Renault prépare un éthylotest anti-démarrage digital

Dans les coulisses du Technocentre de Guyancourt, Renault travaille sur les technologies qui pourraient équiper ses futurs véhicules. Au cœur de ce dispositif, le garage Futurama sert de laboratoire aux ingénieurs du constructeur pour développer de nouveaux concepts et imaginer les équipements de demain.
Parmi les projets actuellement étudiés figure notamment le R-Space Lab, un concept-car qui rassemble plusieurs innovations consacrées à la sécurité et à l'assistance au conducteur. Renault souhaite ainsi renforcer sa stratégie « Human First » et ambitionne de couvrir 70 % des risques routiers avec ses technologies à l’horizon 2030, contre environ 50 % aujourd’hui.
Des technologies pensées pour améliorer la sécurité
Le garage Futurama a notamment vu naître plusieurs équipements désormais présents sur les modèles de la marque, comme le stationnement mains libres ou encore la surveillance des angles morts.
Mais Renault ne s’intéresse pas uniquement aux technologies destinées à éviter les accidents. Le constructeur travaille également sur des solutions capables de faciliter l’intervention des secours lorsqu’une collision s’est produite.
C’est notamment le cas du Fireman Access, développé avec les sapeurs-pompiers de Paris. Ce dispositif permet de faciliter l’extinction d’un incendie sur une voiture électrique ou hybride en donnant aux secours un accès direct à la batterie afin de pouvoir la noyer. Renault a rendu le brevet accessible depuis fin 2024 et souhaite désormais que cette solution soit davantage prise en compte dans les évaluations de sécurité automobile.
Le QR Rescue et un siège plus facile à démonter
Autre dispositif développé pour les secours : le QR Rescue. Présent sur les pare-brise des Renault depuis 2023, ce QR Code donne rapidement accès aux informations techniques essentielles du véhicule. Les pompiers peuvent ainsi localiser les batteries, les airbags, le réservoir de carburant ou encore les différentes zones renforcées avant de procéder à une désincarcération.
Renault prépare également le Rescue Seat, un siège conçu pour simplifier l’extraction des occupants après un accident. Son dossier peut être démonté en quelques minutes grâce à seulement quatre boulons, sans nécessiter de débrancher les équipements électriques.
L’objectif est simple : permettre aux secours d’installer plus rapidement une civière et d’évacuer une victime en position allongée. Testée avec les pompiers de Paris, cette solution devrait progressivement être généralisée sur la gamme Renault.

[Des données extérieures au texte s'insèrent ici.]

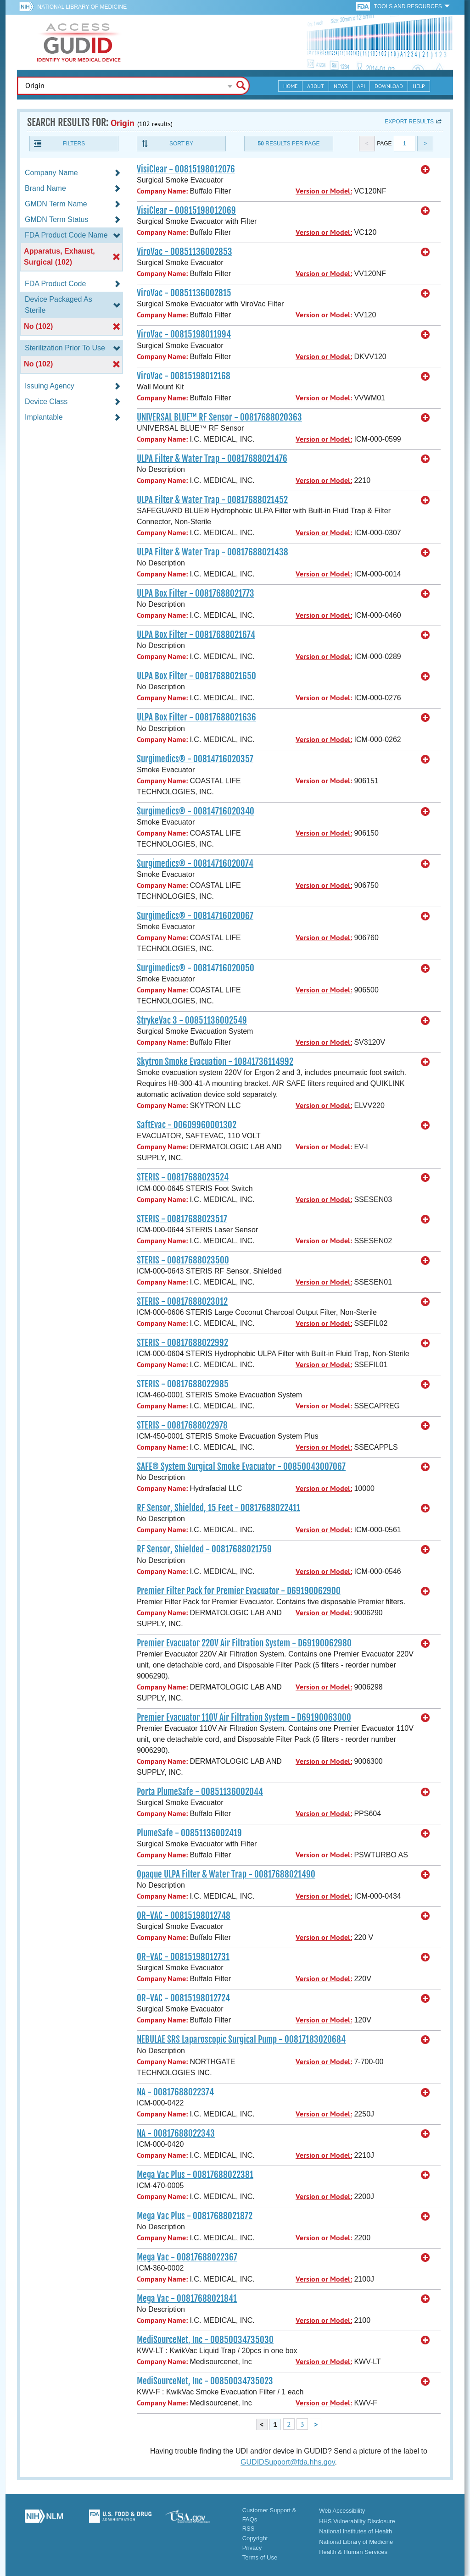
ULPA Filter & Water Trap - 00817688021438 (212, 552)
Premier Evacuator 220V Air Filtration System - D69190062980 (244, 1643)
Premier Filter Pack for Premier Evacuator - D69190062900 (239, 1590)
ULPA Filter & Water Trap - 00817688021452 (212, 499)
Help (419, 86)
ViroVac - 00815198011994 (184, 334)
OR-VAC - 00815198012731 (183, 1956)
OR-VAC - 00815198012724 (183, 1998)
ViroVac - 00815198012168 (183, 376)
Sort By (181, 143)
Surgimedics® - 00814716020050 (195, 968)
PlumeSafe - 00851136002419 (189, 1833)
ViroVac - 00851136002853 (184, 251)
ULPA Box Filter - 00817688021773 (195, 593)
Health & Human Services (353, 2551)
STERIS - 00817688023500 (183, 1260)
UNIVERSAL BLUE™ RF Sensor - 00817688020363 (219, 417)
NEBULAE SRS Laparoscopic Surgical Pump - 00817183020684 (241, 2039)
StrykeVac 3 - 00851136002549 (192, 1020)
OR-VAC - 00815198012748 (183, 1915)
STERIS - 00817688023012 (182, 1301)
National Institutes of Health (355, 2531)
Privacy (252, 2547)
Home (290, 86)
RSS (248, 2528)
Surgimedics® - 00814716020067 (195, 915)
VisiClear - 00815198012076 (186, 169)
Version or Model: (324, 191)
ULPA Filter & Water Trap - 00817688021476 (212, 458)
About (315, 86)
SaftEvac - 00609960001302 (186, 1124)
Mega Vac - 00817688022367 (187, 2257)
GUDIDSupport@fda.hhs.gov (288, 2462)
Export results (409, 121)
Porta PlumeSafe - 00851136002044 (200, 1791)
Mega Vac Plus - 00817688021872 (194, 2215)
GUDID (79, 42)
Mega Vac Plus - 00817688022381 (195, 2174)
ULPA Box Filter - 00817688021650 (196, 675)
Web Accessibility (342, 2510)
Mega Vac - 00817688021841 (187, 2298)
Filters (74, 143)
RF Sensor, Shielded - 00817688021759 (204, 1549)
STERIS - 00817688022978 (182, 1425)
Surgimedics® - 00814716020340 (195, 811)
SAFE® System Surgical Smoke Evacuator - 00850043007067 (241, 1466)
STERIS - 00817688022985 (183, 1384)
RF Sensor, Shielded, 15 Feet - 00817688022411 (218, 1507)
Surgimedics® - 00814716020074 (195, 863)
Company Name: (162, 191)
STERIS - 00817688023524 (183, 1177)
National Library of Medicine (82, 7)
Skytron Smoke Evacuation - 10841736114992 (215, 1061)
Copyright (255, 2538)
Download (389, 86)
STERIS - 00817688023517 (182, 1218)
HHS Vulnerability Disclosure (357, 2521)
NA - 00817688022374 (175, 2092)
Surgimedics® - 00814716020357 (195, 758)
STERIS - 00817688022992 (182, 1342)
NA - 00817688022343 (176, 2133)
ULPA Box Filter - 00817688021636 (196, 717)
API (361, 86)
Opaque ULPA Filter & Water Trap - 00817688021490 (226, 1874)
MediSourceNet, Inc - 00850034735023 (205, 2381)
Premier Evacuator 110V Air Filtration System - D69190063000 (244, 1717)
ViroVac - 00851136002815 (184, 293)
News (340, 86)
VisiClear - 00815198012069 (186, 210)
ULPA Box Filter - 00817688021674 (196, 634)
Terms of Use (260, 2557)
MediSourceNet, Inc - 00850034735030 (205, 2339)
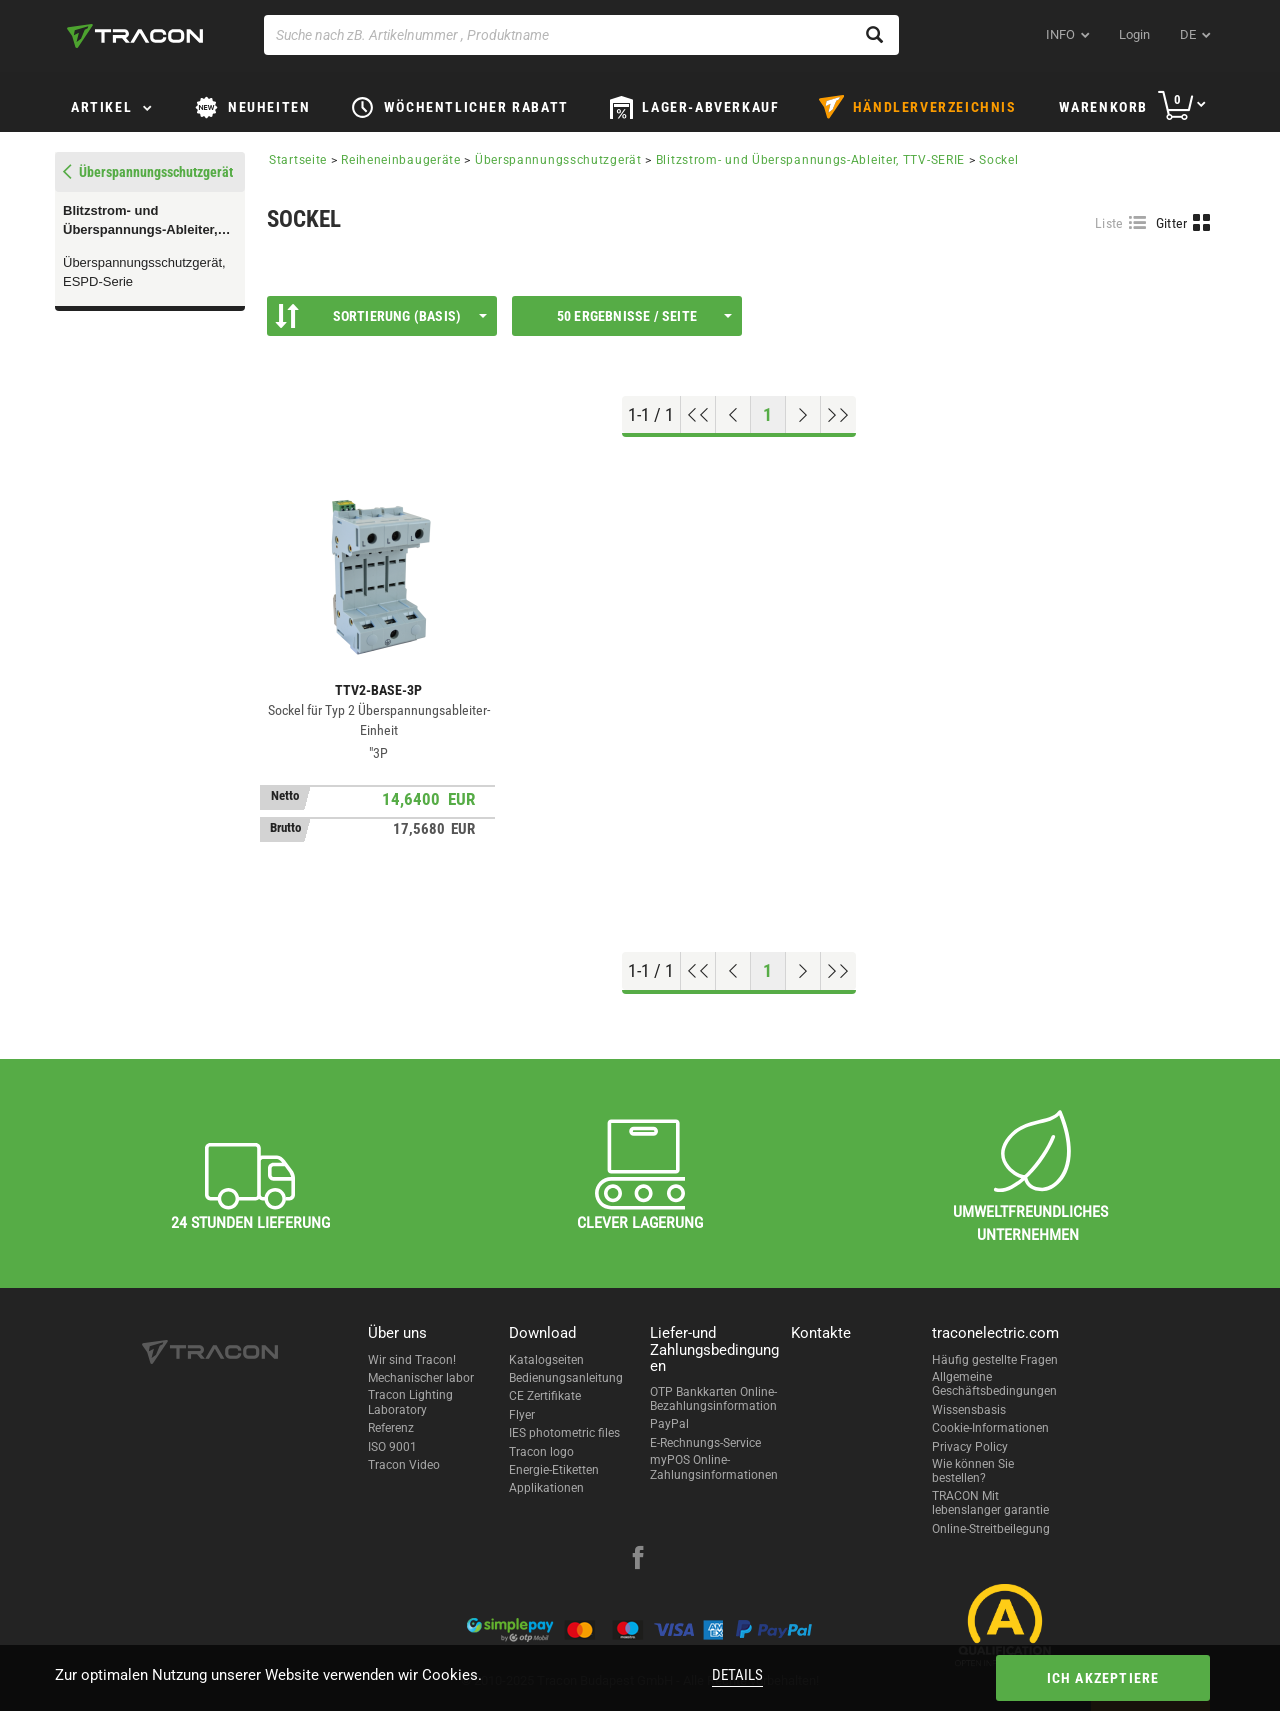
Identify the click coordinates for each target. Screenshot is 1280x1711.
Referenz (391, 1428)
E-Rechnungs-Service (705, 1443)
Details (737, 1675)
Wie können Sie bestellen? (973, 1471)
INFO (1060, 34)
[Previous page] (733, 415)
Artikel (101, 107)
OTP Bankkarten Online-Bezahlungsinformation (713, 1399)
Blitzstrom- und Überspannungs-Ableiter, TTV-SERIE (140, 221)
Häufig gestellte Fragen (995, 1360)
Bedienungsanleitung (566, 1378)
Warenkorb (1103, 107)
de (1188, 34)
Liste (1109, 223)
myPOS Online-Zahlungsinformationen (714, 1467)
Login (1134, 34)
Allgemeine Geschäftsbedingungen (994, 1384)
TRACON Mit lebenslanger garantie (990, 1503)
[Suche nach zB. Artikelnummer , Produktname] (581, 35)
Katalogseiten (546, 1360)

Un éthylotest anti-démarrage contrôlable à distance
Le R-Space Lab pousse encore plus loin cette logique de prévention avec un système d’éthylotest anti-démarrage digital. Intégré dans l’habitacle, le dispositif analyse les gaz circulant dans le sang à travers le doigt posé sur un capteur. Si le taux d’alcool dépasse le seuil défini, le véhicule peut empêcher son démarrage.
Le système peut également être activé et paramétré à distance. Renault imagine notamment un usage familial : un parent pourrait imposer un seuil à son enfant lorsqu’il lui prête sa voiture.
Pour éviter toute tentative de contournement, le dispositif fonctionne avec les caméras de surveillance de l’habitacle. Celles-ci peuvent notamment vérifier que la personne contrôlée est bien celle qui s’apprête à prendre le volant. Des essais cliniques doivent encore permettre de confirmer la fiabilité de cette technologie.
Le véhicule pourrait aussi détecter un malaise
Les caméras intérieures du R-Space Lab pourraient également jouer un rôle en cas de malaise du conducteur. Renault travaille déjà sur un système capable de ralentir progressivement le véhicule jusqu’à son arrêt complet lorsque le conducteur ne réagit plus aux alertes.
À terme, le constructeur envisage même un signal lumineux d’urgence utilisant le code Morse pour afficher un SOS, afin de prévenir les autres automobilistes qu’une situation anormale est en cours et de les inciter à porter assistance.
Enfin, Renault expérimente un avertisseur sonore baptisé « gentle bell ». Sa sonorité plus douce vise à limiter les réactions de surprise chez les piétons et les cyclistes lorsque le véhicule circule à faible vitesse en ville.
Si ces différentes technologies passent avec succès les dernières phases de développement, certaines pourraient arriver sur les modèles de série à partir de 2028 ou 2029, notamment ceux reposant sur la future plateforme RGEV Medium 2.0.